田んぼの中の川沿いの舗装道を歩いていく。

中所橋の前で一休み。

川沿いの道を行く。


萩往還のお地蔵様

旧有料道路・32号線の下をくぐる。

明木橋と吉田松陰
藩政時代の明木橋は、ここより約1キロメートル上流にあった。幕末の志士吉田松陰は、伊豆の下田で国禁の密航を企てて失敗し、捕らわれの身となって萩へ護送された。その最終日、安政元年(1854年)10月24日、この明木橋を過ぎるにあたり次の詩を作った。

少年有所志 少年志すところあり、
題柱學馬卿 柱に題して馬卿(ばけい)を學ぶ。
今日檻輿返 今日檻輿(かんよ)の返(へん)、
是吾晝錦行 是れ吾晝錦(ちゅうきん)の行(こう)。

「中国前漢の人司馬相如が昇仙橋に大望実現の誓いを書いた故事ををまねて、わたし松陰は少年のころこの明木橋において志を書いたことがある。そして今、檻に入れられて返されてきたが、故郷に錦を飾って帰る思いである。」この松陰の盛んな意気は、やがて松下村塾における子弟の教育を実らせ、明治維新の原動力となったのである。

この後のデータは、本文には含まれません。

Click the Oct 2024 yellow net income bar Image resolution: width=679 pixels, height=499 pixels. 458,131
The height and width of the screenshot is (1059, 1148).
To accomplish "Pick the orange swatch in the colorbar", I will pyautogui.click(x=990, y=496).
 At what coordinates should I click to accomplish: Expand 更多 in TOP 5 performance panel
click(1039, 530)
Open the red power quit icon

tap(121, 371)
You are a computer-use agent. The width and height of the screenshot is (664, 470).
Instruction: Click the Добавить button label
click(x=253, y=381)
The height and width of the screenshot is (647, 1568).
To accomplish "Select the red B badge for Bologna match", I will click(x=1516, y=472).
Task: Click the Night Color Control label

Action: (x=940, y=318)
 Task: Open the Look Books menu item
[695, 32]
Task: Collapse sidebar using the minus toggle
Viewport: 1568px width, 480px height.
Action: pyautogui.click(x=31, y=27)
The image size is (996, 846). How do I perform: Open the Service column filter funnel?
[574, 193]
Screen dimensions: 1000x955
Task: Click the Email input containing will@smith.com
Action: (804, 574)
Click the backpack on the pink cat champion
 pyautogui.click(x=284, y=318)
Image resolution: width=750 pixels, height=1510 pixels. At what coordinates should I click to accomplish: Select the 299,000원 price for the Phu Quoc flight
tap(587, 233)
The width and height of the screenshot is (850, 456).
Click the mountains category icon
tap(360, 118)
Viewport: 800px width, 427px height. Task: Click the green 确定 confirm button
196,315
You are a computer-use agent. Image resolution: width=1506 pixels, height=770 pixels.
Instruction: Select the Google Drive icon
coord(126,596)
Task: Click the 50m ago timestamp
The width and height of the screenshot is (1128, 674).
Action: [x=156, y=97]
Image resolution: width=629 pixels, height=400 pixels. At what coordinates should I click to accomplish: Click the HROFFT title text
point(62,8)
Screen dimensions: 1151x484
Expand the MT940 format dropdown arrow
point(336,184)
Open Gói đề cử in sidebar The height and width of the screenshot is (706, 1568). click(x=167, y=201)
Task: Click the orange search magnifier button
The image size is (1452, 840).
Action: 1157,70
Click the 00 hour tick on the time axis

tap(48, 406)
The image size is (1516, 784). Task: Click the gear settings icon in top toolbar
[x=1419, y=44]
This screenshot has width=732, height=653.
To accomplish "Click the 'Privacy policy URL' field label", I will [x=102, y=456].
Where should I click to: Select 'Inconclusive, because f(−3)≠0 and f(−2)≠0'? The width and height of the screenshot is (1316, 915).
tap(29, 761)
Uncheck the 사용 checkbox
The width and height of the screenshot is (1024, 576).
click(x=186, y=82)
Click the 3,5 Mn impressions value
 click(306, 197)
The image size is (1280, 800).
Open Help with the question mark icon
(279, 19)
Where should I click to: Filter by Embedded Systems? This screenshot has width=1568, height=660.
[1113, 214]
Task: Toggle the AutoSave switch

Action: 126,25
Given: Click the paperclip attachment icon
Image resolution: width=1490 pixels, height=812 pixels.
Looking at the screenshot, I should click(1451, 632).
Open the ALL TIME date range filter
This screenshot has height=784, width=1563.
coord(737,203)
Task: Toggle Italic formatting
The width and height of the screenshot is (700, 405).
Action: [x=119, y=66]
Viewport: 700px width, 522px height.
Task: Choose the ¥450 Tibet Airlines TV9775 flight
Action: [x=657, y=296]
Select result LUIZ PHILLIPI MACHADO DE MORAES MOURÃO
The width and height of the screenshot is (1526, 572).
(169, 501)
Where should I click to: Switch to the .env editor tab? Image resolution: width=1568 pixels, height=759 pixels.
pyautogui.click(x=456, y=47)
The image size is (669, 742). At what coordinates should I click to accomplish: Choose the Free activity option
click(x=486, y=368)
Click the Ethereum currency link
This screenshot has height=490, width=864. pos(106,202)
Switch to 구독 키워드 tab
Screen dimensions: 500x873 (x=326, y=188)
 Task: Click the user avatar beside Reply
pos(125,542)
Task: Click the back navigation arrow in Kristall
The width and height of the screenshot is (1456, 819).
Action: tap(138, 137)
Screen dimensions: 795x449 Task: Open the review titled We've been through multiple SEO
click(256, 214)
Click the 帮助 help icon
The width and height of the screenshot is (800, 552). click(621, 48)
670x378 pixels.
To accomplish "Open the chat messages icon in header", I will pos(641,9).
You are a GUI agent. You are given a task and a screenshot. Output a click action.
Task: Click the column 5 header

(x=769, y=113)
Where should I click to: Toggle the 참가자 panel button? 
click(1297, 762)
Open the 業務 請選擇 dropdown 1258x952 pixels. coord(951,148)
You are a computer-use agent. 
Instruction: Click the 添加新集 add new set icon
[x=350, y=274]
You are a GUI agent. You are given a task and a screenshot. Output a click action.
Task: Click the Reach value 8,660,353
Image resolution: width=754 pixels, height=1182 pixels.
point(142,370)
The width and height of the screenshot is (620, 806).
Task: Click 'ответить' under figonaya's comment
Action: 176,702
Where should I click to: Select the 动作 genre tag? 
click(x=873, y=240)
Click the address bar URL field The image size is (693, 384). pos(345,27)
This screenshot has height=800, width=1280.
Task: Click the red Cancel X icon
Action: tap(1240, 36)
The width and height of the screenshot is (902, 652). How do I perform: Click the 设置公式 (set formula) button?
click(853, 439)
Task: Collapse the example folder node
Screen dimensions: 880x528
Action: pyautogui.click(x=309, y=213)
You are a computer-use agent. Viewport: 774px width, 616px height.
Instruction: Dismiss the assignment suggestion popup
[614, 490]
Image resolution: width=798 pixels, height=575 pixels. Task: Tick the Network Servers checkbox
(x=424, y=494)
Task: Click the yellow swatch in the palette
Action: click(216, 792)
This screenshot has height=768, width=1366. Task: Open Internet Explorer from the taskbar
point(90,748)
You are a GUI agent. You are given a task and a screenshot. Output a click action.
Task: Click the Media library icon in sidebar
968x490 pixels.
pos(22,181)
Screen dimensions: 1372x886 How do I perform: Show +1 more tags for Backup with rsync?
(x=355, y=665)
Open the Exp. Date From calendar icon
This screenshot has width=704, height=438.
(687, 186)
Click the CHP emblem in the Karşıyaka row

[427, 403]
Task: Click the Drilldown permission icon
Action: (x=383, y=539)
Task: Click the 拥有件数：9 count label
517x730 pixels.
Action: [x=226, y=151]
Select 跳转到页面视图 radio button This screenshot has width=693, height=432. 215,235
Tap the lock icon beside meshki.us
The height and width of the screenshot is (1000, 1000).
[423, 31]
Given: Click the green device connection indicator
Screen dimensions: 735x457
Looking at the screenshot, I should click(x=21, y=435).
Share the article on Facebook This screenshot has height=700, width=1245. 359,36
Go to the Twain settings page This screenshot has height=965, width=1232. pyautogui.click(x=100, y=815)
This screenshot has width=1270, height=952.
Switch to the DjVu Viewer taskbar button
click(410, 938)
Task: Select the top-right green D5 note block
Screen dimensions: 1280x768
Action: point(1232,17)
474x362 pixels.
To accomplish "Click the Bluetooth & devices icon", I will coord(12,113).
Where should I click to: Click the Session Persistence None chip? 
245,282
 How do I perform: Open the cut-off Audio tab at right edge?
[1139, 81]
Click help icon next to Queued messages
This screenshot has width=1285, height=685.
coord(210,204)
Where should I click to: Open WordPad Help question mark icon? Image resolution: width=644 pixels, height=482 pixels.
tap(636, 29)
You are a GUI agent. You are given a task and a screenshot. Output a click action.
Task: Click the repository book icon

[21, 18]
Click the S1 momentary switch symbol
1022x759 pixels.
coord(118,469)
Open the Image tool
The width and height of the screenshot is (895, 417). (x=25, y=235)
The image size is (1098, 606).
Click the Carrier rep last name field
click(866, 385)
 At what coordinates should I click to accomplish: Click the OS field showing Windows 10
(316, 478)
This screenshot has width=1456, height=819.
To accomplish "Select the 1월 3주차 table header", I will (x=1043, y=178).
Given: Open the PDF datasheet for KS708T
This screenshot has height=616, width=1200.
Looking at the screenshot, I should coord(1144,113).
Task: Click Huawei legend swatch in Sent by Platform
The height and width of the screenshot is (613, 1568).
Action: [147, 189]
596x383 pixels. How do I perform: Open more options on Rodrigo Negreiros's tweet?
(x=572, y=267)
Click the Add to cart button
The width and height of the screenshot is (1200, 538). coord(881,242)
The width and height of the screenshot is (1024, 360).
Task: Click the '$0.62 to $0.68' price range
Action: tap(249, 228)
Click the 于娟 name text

(現地解説)

←吉田松陰短古石歌碑

民家の前に一等水準点がある。


明木橋

明木橋を渡る。

彦六と又十郎
彦六・又十郎伝
四百年あまり昔、明木の郷に石工の技に秀でた怪力無比の二人の青年が在り、居住の地名を用いて、「古泉城の彦六」「管蓋の又十郎」と呼ばれておりました。指月山の麓に萩城が築かれる際、石垣組みの役に召し出された両人は、大きな重い石を易々と動かして、その功績は抜群でありました。藩主輝元公のお目に留まり竣工の暁、褒美に「何なりと望みの物を申せ」破格の恩賞を賜ったのであります。とかく人間は、私利私欲に走ることが多い中にありながら、両人は、明木の郷人に対する口屋銭の免除を願い申し出たのであります。藩公は両人の奇特な心掛けに感動され、明木の郷人に対して口屋銭特免の恩恵を与えられたのであります。以来郷人はこのニ青年のお陰で永らくその特恩に浴して大変幸せました。
二士の没後、郷人は、少林山西来寺の山門の前に石碑を建て、毎年四月十三日に追善の「法華会」を盛大に営んで報恩感謝の誠を捧げ、この麗しい遺志を和やかに称えて今日に及んでおります。

「口屋銭(くちやせん)」とは、萩を取り巻く四つの峠外の明木、山田、福井、大井口から萩に入る米、麦、薪炭、野菜など一切の物資に対する税金で、明木口の分は椿の大屋で徴収されていました。(現地解説)

萩往還交流施設 乳母の茶屋

明木の街

明木・特急便の泊まるバス停でバスに乗りアトラスの駐車場まで戻る。